(Data for processing)

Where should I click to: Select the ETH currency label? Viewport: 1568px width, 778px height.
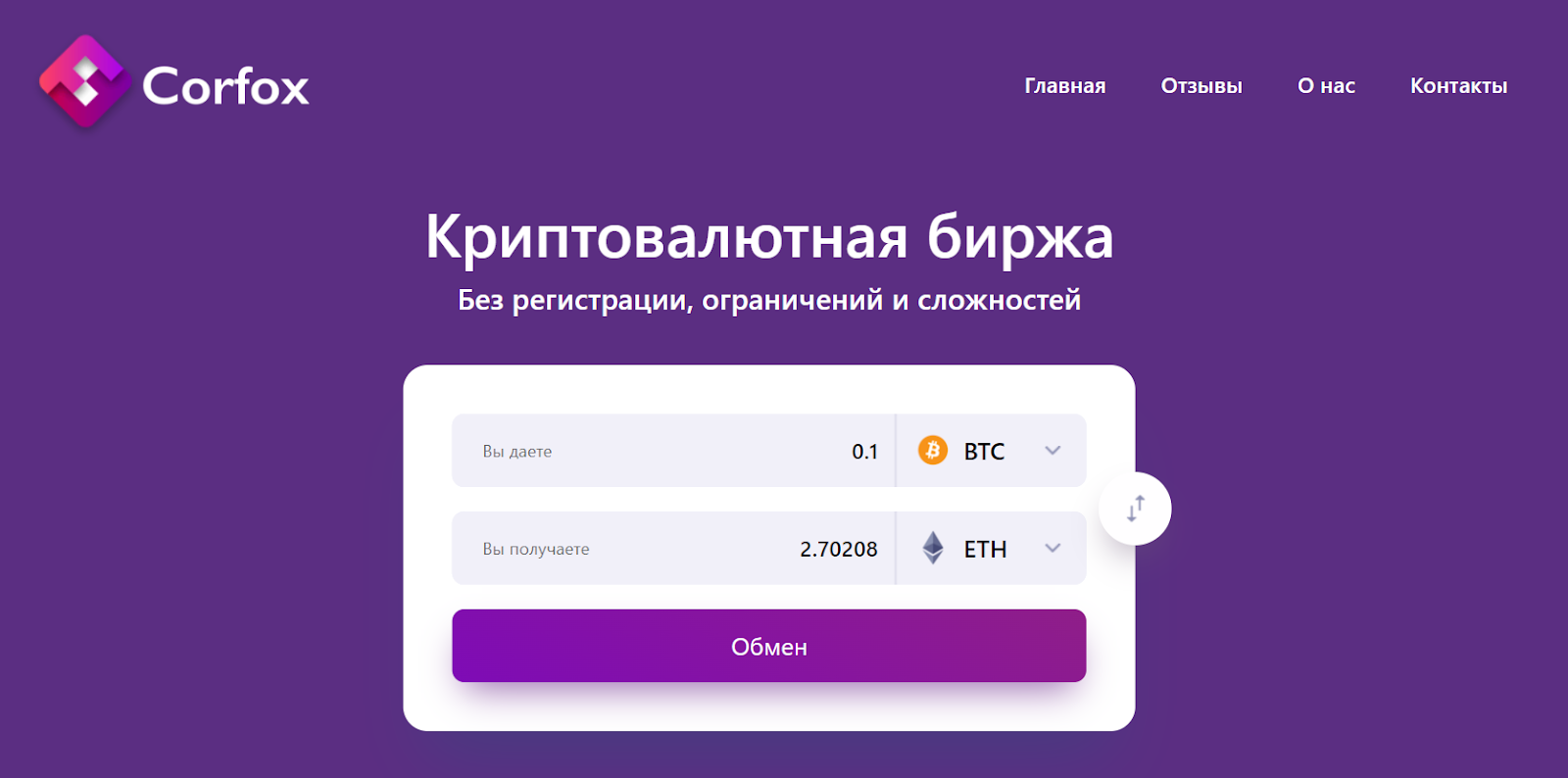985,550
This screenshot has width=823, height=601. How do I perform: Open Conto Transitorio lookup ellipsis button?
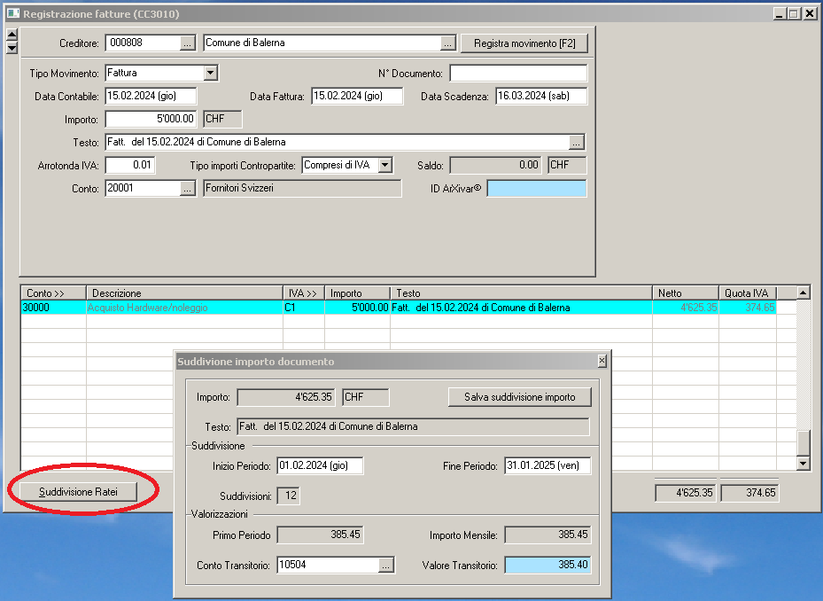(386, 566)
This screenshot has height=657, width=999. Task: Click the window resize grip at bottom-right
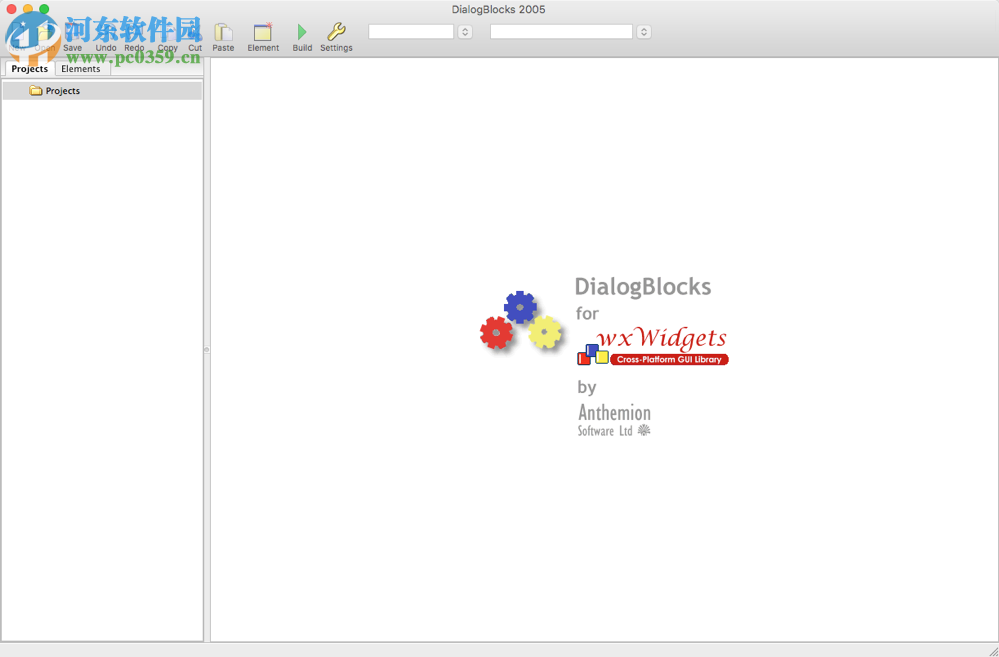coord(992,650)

(End Data for processing)

Activity – The response must consist of the entries above exactly as they stand, minus any pictures.

Response to the task –
Where should I click to: Select the ETH currency label? Viewport: 1568px width, 778px height.
985,550
This screenshot has width=823, height=601. How do I perform: Open Conto Transitorio lookup ellipsis button?
(386, 566)
This screenshot has height=657, width=999. Task: Click the window resize grip at bottom-right
coord(992,650)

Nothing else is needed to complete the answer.